◆ Aim of the task
Set down every line of the data exactly, skipping the pictures.

-.-.-

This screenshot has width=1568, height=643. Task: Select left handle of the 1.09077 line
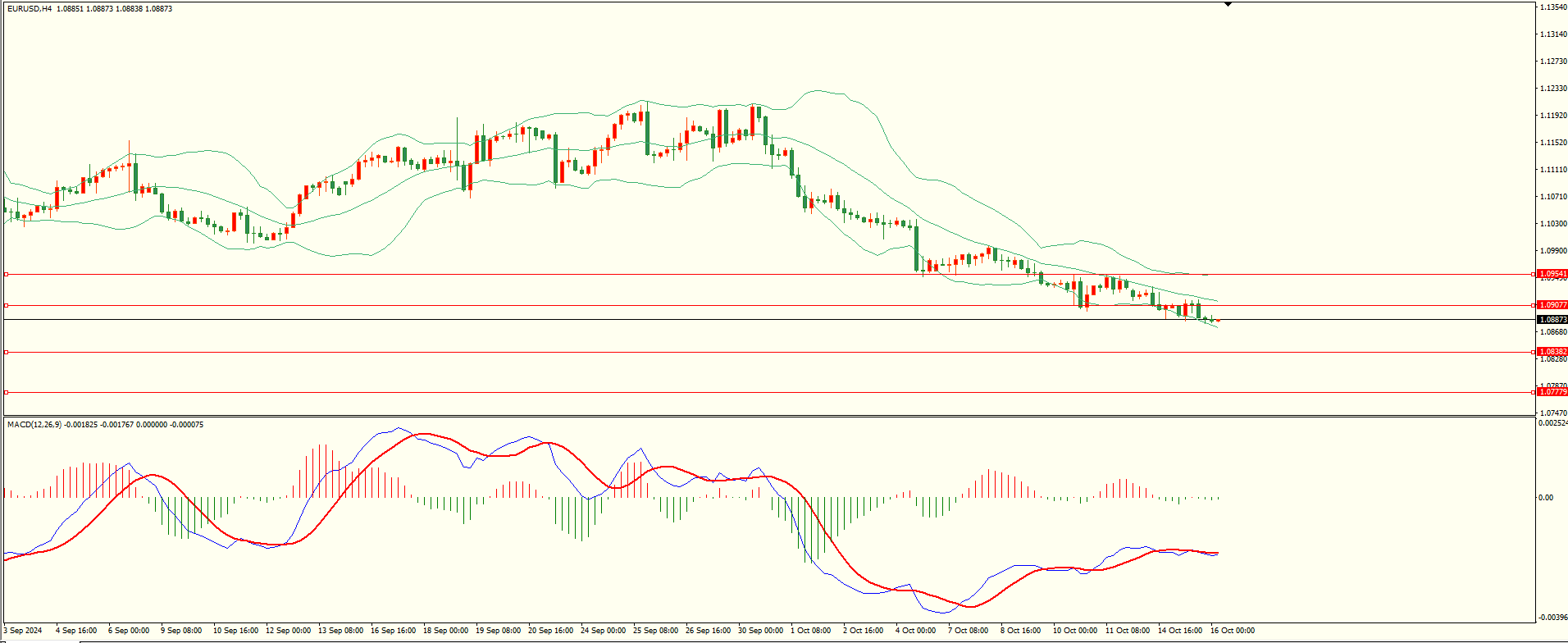[7, 305]
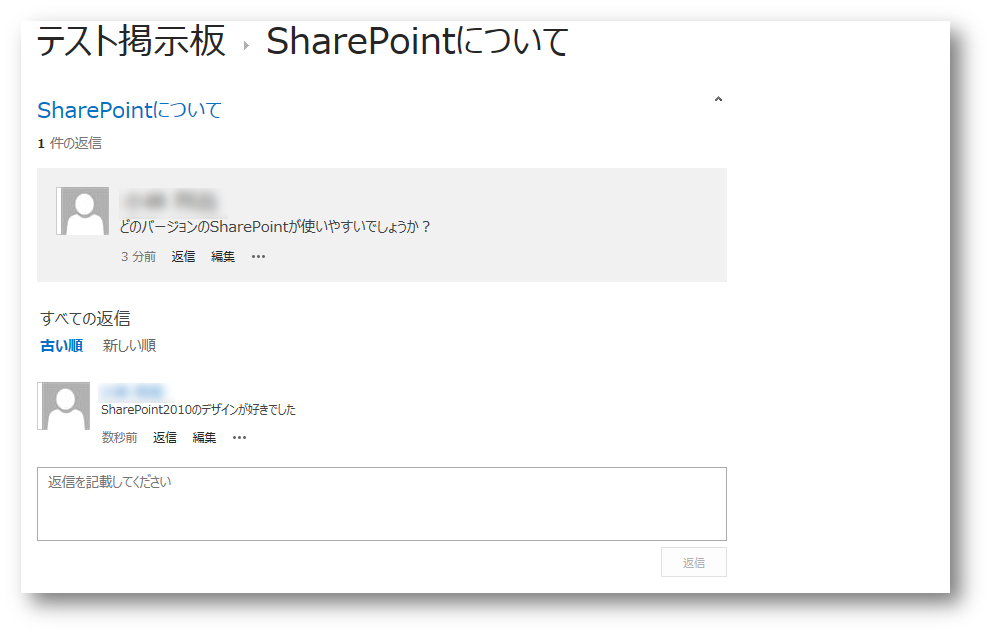This screenshot has height=635, width=992.
Task: Go to テスト掲示板 in the breadcrumb
Action: pyautogui.click(x=131, y=42)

-.-.-

◆ Solved exercise
This screenshot has width=1568, height=643. Task: Select left handle of the 1.09077 line
[7, 305]
This screenshot has height=635, width=992.
Task: Go to テスト掲示板 in the breadcrumb
Action: pyautogui.click(x=131, y=42)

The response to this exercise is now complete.